Queensland Budget Priorities Under Question
There are big questions over the budget priorities of the new Queensland government which has said it could not afford the $6 billion to upgrade the state's IT systems, axed 400 information technology contractors, yet provided $200,000 to the production company behind the TV programme Big Brother.
The funding for Big Brother is to assure that the reality show would return to the Gold Coast. The decision to fund the reality show came three months after the Newman Government scrapped the cash prize for the Literary Awards allocated through Screen Queensland, the state government's film development arm.
The Gold Coast Bulletin said the scrapping of the Literary Awards saved the state government $244,000. The Literary Awards will still push through minus the cash awards.
Queensland Arts Minister Ros Bates explained that it was the previous Bligh government that approved for the $200,000 grant to Big Brother, but admitted the contract was signed in July by the new state government.
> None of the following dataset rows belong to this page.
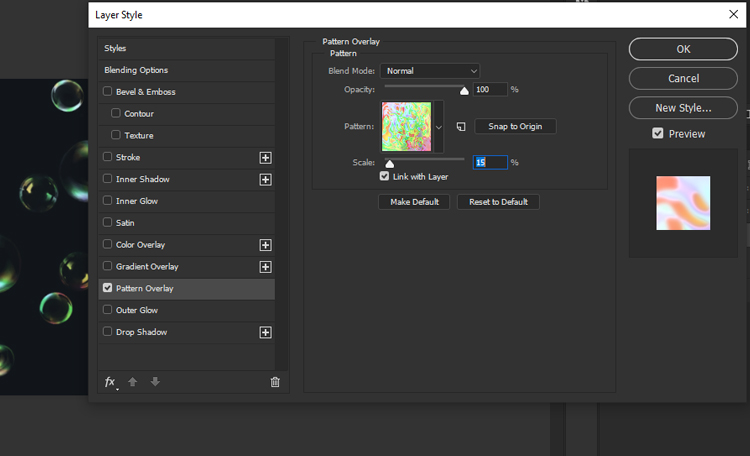
Task: Open the Blend Mode dropdown
Action: [x=430, y=71]
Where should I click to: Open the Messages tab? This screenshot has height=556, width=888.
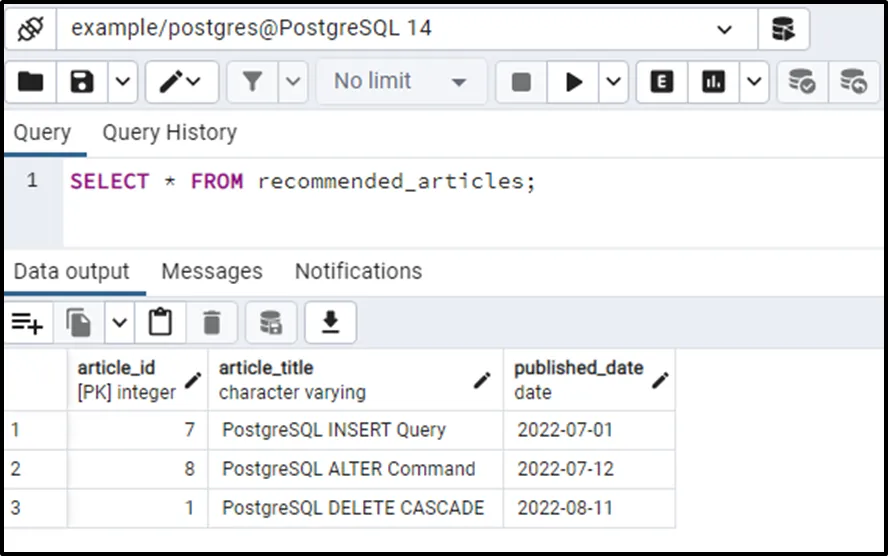pyautogui.click(x=211, y=271)
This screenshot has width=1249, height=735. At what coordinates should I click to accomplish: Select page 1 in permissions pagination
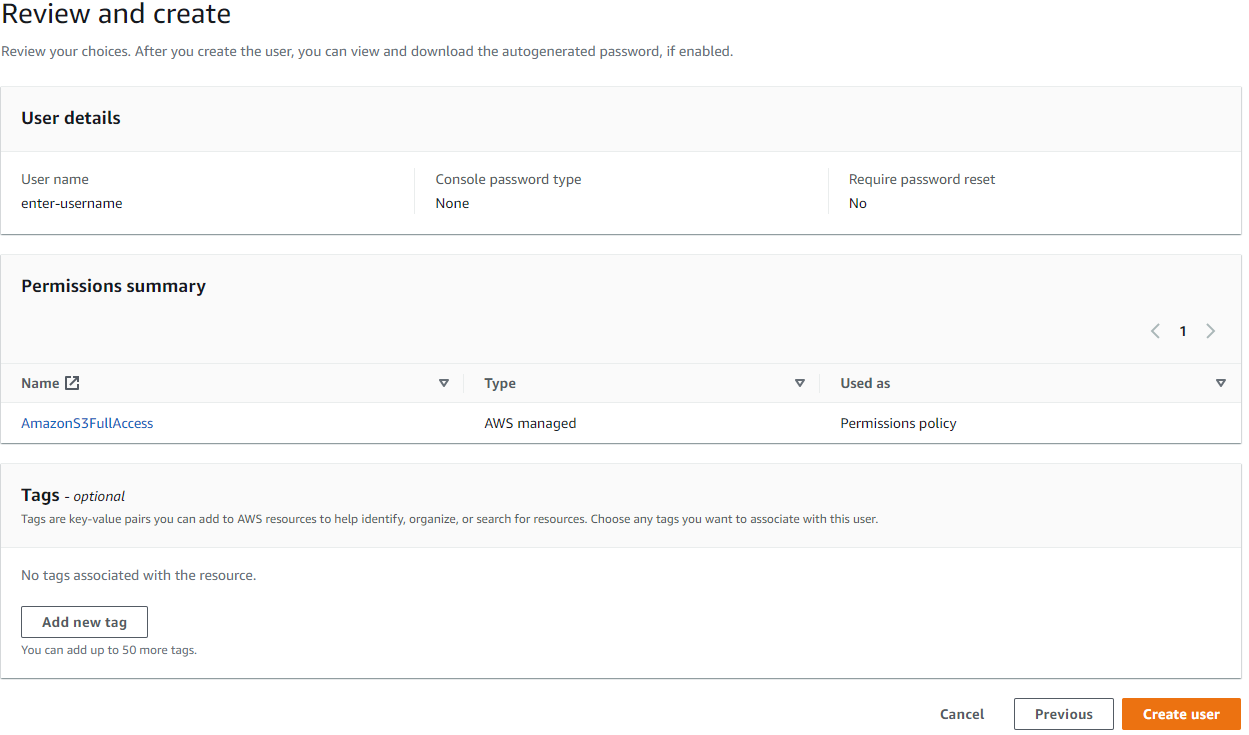click(1183, 331)
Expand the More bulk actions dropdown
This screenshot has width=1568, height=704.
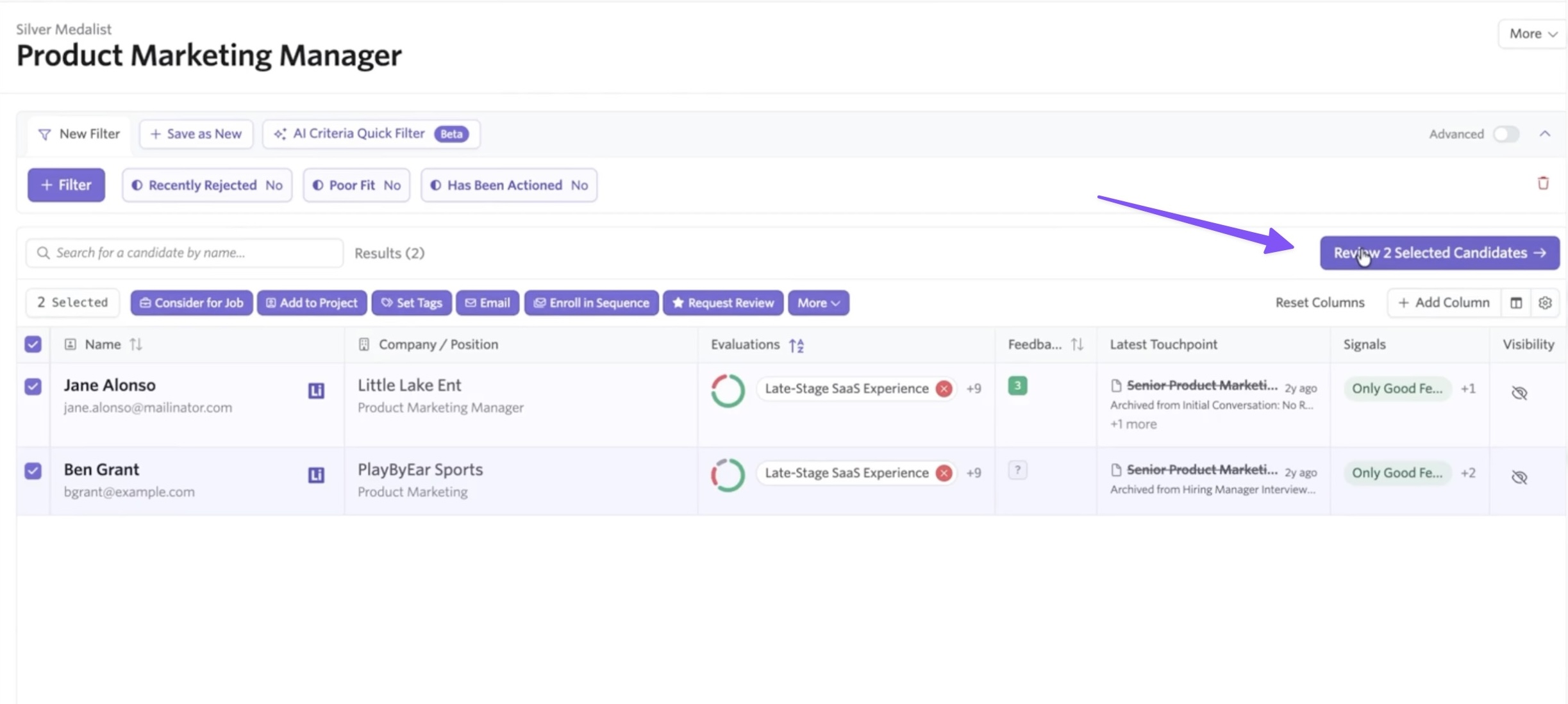[x=819, y=303]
She said that the decision has too far progressed when it was submitted to her for review by the time she was appointed to her post.
She also defended the $200,000 funding for Big Brother which would create 300 jobs and bring in about 40,000 visitors to the Gold Coast when filming of the reality show starts and another 250,000 after filming finishes and the set opens to the public.
"This is a huge production and post-production employer. It's really important because it allows us to keep building a successful and vibrant film and television industry in Queensland," New.com.au quoted Ms Bates.
Support to Big Brother, which averaged more than one million viewers a night, was also provided by the previous Beattie Labor government when the show first aired in 2001. The funding was in the form of wage and tax rebates and government-sponsored interns.